According to the National Cancer Institute, in 2010 only 30 percent of American girls had received all three CDC-recommended doses of the HPV vaccines. Comparatively, in Canada, 50 percent to 85 percent of girls were vaccinated, and in the United Kingdom and Australia well over 70 percent of girls received the vaccination. These countries make efforts to provide access and affordable coverage but do not require the vaccine. The U.S. should follow suit and actively work to curb health care costs with preventative services. In 2007, Maryland established a task force to make recommendations for a state plan for the HPV vaccine, including possible requirements, cost and education efforts, but nothing came of it, and the task force was disbanded in 2009.

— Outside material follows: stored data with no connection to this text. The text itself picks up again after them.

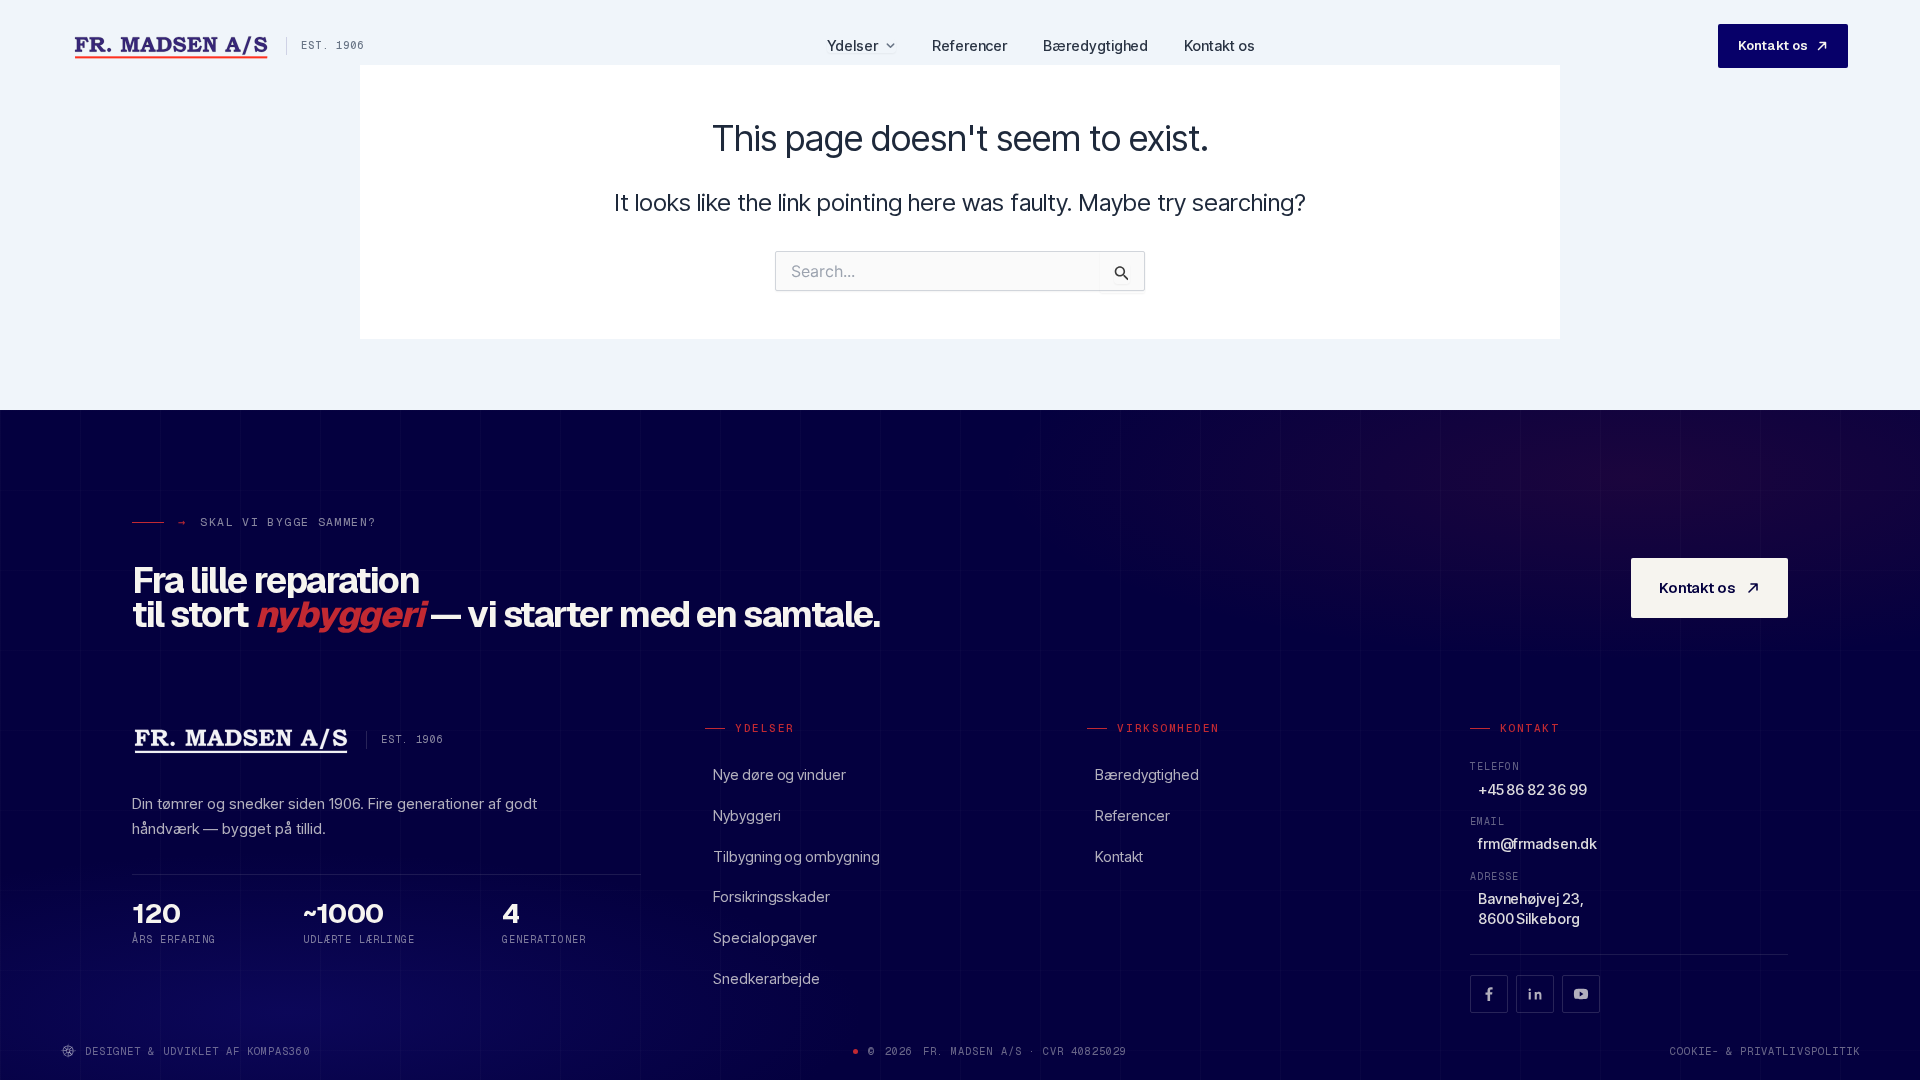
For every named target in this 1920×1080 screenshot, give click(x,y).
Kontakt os (1219, 45)
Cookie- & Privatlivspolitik (1765, 1051)
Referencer (969, 45)
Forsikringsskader (771, 896)
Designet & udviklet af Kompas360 (198, 1051)
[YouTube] (1581, 994)
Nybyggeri (746, 815)
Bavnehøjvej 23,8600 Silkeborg (1531, 908)
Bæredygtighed (1095, 45)
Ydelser (852, 46)
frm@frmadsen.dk (1537, 843)
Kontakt (1119, 856)
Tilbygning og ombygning (796, 856)
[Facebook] (1489, 994)
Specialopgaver (765, 937)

A positive development in the effort to stop the spread of STIs came in November, when the U.S. Preventive Services Task Force, a government-backed panel of scientists and medical professionals, made a new recommendation that every American between the ages of 15 and 65 be tested for HIV. Because the Affordable Care Act requires insurers to cover the preventative services that are recommended by this task force, regular HIV testing will now be covered as part of a routine check-up.

The idea that people would be tested for HIV just as routinely as they are screened for high blood pressure of cholesterol is promising, but it will only work if doctors and patients are willing to have what is often an uncomfortable discussion.

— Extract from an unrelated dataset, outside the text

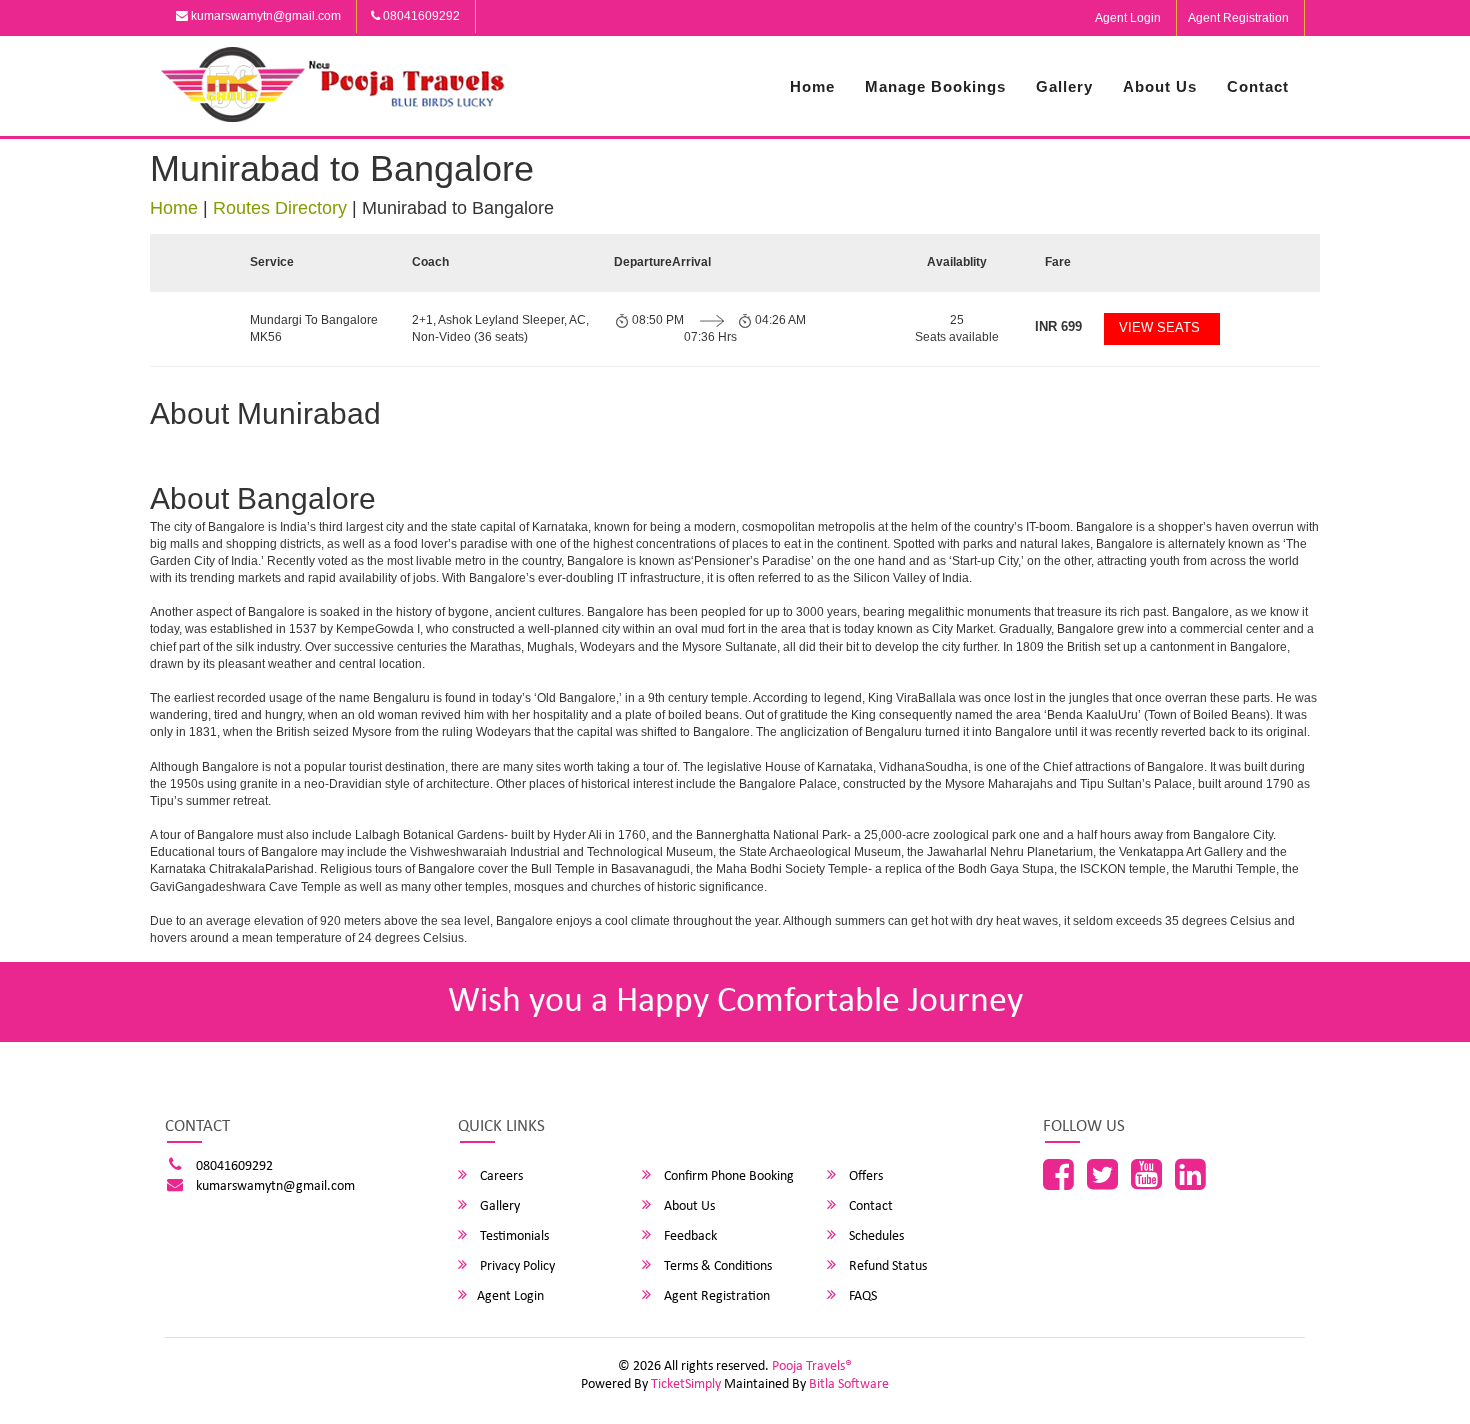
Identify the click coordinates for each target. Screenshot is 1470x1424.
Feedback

“Talking about [STIs and risk] at all in the ACA is big because it’s often not in the conversation,” said Barbara Conrad, chief of the Center for STI Prevention at the Maryland Department of Health and Mental Hygiene. “People don’t talk about things before they become real problems.”

The onus to change that will be on both doctors and patients, Ms. Conrad said. Patients may be too shy to raise the issue on their own, and doctors, pressured by the time constraints of medical visits, may not bring it up either.

We need to do better. For many, talking openly about sex, even with a doctor, may seem like a taboo. But that taboo hurts our economy and public health.